- _DIRECTION 1_
Name every country that the commentary on Middle East tensions and oil prices says has diplomatic agreements or normalized relations with Israel.
- _DIRECTION 2_
According to the commentary on Middle East tensions and oil prices, how much spare capacity does OPEC currently have?
- _DIRECTION 3_
Pick up the commentary on Middle East tensions and oil prices after its final sentence and carry it forward.

Our central scenario is that a major escalation of tensions in the region and a sustained increase in oil prices are unlikely.

Tensions between Israel and Iran have been escalating over recent weeks. Against a backdrop of robust global demand and OPEC+ output cuts, these heightened tensions have applied further upward pressure to oil prices, with Brent crude prices breaking above $90 per barrel for the first time since October 2023.

Scenarios and implications for oil markets

Our central scenario is that a major escalation of tensions in the region and a sustained increase in oil prices are unlikely.

First, Iran’s oil production is approximately 3 million barrels per day (Mb/d), or around 4% of the global total. If, for any reason, Iranian oil exports were disrupted, capacity exists to offset this loss. OPEC’s current spare capacity stands at around 4 Mb/d, of which 3 Mb/d sits with Saudi Arabia (the swing producer in global oil markets).

While many OPEC producers do benefit from rising oil prices, they are also mindful of the global economic stress caused by higher prices, as well as the prospect of a meaningful fall in prices in a global recession.

Second, there are other reasons why regional players have an interest in keeping the conflict contained. The Gulf states are in the process of transforming their economies away from a reliance on oil, and this transformation requires a sustained absence of hostilities in the region.

The Gulf states’ relations with Israel have improved since previous episodes of conflict in the Middle East. Israel now has long-standing diplomatic agreements with Egypt and Jordan, and normalised relations with the UAE, Bahrain and Morocco in 2020. Saudi Arabia was also considering formal ties with Israel last summer, though no further progress has since been made. Saudi Arabia and Jordan aided Israel in neutralising a recent Iranian attack.

- _INFORMATION SUPPLIED_
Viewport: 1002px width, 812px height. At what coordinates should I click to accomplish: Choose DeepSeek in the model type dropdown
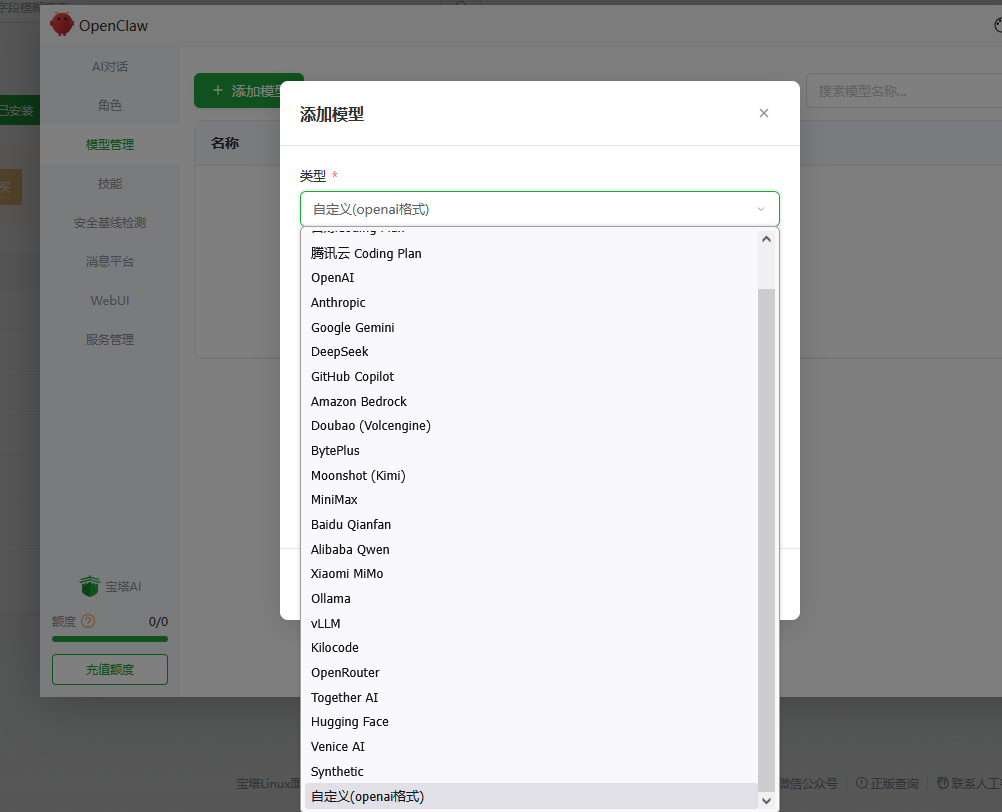[339, 352]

- _EXERCISE OUTPUT 1_
Egypt, Jordan, the UAE, Bahrain, Morocco

- _EXERCISE OUTPUT 2_
Around 4 Mb/d, of which 3 Mb/d sits with Saudi Arabia.

- _EXERCISE OUTPUT 3_
Any escalation involving a closure of the Strait of Hormuz would likely lead to a more problematic increase in the global oil price, given 30% of the world’s seaborne oil trade passes through the strait. Indeed, all shipping traffic from the Gulf countries pass through Hormuz – including crude oil, oil products and liquefied natural gas exports from Iran itself.

However, this is not our central scenario. A closure of the strait by Iran would threaten its relations with China which, given current Western sanctions on Iran, buys the overwhelming majority of Iranian oil exports. In fact, all Iran’s oil exports are transported via the sea, so its own trade depends heavily on the free passage of goods and vessels through the seaway. Any move to block the strait would damage Iran’s own economy and also likely antagonise its Gulf neighbours. It is also worth noting that despite several threats of closure over the past few decades, the Strait of Hormuz has never actually been blocked.

Implications for global growth, inflation and interest rates

Amid generally sticky developed world inflation prints in recent months, markets have been considering what the prospect of higher oil prices might mean for interest rates and the broader economy.

How central banks respond to cost shocks, such as a rise in oil prices, depends on the state of the economy. If the economy is weak and running below capacity, cost shocks can depress consumption and lead to further weakness in activity. In this case, cost shocks can prompt monetary easing to avoid deflationary pressures emerging.

But when economies are strong, with low unemployment and little spare capacity, cost shocks can generate increased wage demands and sustained inflationary pressures. In this scenario, monetary policy is more likely to be tightened or kept restrictive to limit further price rises.

We view today’s economic picture as more similar to the latter scenario, with US growth resilient and labour markets tight across the developed world. Thus, we see any sustained increase in the oil price as likely to add to inflation stickiness, and therefore to modestly delay the speed of monetary easing from currently tight levels.

However, our expectation based on the current situation is that the oil price impact of recent Middle East tensions is likely to be fairly contained. We would therefore expect these tensions to dent, rather than derail, the broader ‘recovery’ narrative.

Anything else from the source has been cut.